Shitstorm Therapie

Der Shitstorm tobt, die Welle rollt,
fast schon egal, wer welchem grollt.
Du loggst dich ein und ziehst’s dir rein,
dann denkst du: Ach, ich armes Schwein,
die andern liked man, hier nur Hater
nur weg hier, zwei Sekunden später,
schaust du noch mal, ein Hoffnungsschimmer
und dann ist es noch viel schlimmer.
Da bleibt nur eins: Realität,
das Internet ist auf Diät.
Und du kommst runter in den Garten,
wo ungelikte Pilze warten,
die in den untern Erdgefilden
ihr eignes feines Netzwerk bilden.
So haust du nach der Online-Panne
nun endlich auch wen in die Pfanne.

Poetry is back (?)

Hey Poesie, wo hast du dich versteckt?
Hab lange nicht meine Metren gecheckt.
Zu lange blieben die Blätter hier weiß,
jetzt weiß ich wies geht, doch jetzt bin ich ein Greis.
Ich laber, wird dieses Wort noch benutzt?
Möglich, dass mancher Jüngere stutzt.
Der Slang ist verbraucht und die Jacke ist out,
dafür hab ich etwas aus Pappe gebaut,
ich habe jetzt Hobbys, die kannte ich nicht.
Ich tu keinem weh, ich tu meine Pflicht.
Doch eine Sache wird niemals aussterben:
Das Reimen mit Nomen und aktiven Verben,
die Sprüche, auch wenn sie im Vorort verhallen,
ich spreche noch deutlich wenn andere lallen.
Schau wieder vorbei.
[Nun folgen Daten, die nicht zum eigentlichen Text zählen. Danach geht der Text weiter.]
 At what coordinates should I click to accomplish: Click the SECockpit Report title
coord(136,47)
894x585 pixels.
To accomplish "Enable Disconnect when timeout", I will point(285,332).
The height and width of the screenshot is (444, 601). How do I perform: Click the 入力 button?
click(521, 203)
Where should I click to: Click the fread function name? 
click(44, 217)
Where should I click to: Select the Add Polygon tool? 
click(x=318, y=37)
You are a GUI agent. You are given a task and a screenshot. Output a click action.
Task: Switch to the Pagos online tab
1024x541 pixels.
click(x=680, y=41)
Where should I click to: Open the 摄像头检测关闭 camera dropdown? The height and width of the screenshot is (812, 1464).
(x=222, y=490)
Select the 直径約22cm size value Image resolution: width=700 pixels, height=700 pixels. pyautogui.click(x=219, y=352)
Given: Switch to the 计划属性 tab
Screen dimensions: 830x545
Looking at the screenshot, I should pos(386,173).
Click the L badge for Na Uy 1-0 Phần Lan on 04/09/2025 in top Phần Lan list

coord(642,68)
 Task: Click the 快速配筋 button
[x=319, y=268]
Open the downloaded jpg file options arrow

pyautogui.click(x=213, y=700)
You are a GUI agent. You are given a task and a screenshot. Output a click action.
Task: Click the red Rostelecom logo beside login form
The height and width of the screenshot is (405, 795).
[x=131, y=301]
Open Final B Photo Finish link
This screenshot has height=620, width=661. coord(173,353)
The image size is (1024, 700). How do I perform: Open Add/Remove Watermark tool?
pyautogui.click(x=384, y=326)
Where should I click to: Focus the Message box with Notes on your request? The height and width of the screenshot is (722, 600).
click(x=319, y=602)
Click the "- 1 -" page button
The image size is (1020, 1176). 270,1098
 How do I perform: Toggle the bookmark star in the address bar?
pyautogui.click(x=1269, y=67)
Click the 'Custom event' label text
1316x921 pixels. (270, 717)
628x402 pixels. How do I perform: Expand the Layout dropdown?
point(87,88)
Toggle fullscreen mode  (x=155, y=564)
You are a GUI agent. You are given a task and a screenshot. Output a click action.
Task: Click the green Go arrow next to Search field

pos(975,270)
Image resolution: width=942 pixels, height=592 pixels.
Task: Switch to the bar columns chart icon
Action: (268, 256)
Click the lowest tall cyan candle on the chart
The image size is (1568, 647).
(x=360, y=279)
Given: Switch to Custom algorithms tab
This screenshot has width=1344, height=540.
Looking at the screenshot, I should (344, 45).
Ich frage wie wär’s?
Und widme dir manchen echt unreinen Vers.

Grizzly for President

Ein Grizzly wurde Präsident

und meinte dazu schwer verpennt:

Nun gut, ich werd den Wald regieren

und bestimm, dass wer auf vieren

läuft von nun an aufrecht gehe

und wehe wenn ich einen sehe,

der sich nicht and die Regel hält!

Der wird dann ganz schnell vorgestellt

als nächster Präsident zum Lachen,

soll er doch meinen Scheißjob machen.

Ein Grizzly saß auf einem Baum

Ein Grizzly saß auf einem Baum

und fragte sich: Ist das ein Traum?

Nicht lange blieb die Antwort offen:

Mit Hasen hatte er gesoffen.

Es waren sieben an der Zahl,

die er dann fraß zum Abendmahl.

Die Hasen er am Stück verschlang,

Das Grüppchen in ihm weiter sprang.

So kams dass er in tiefem Schlaf

auch sprang und auf das Bäumchen traf.

Sonett vom strengen Wurm und vom siechen Philosophen

Es sprach ein Philosoph: Ich hasse dieses Wetter!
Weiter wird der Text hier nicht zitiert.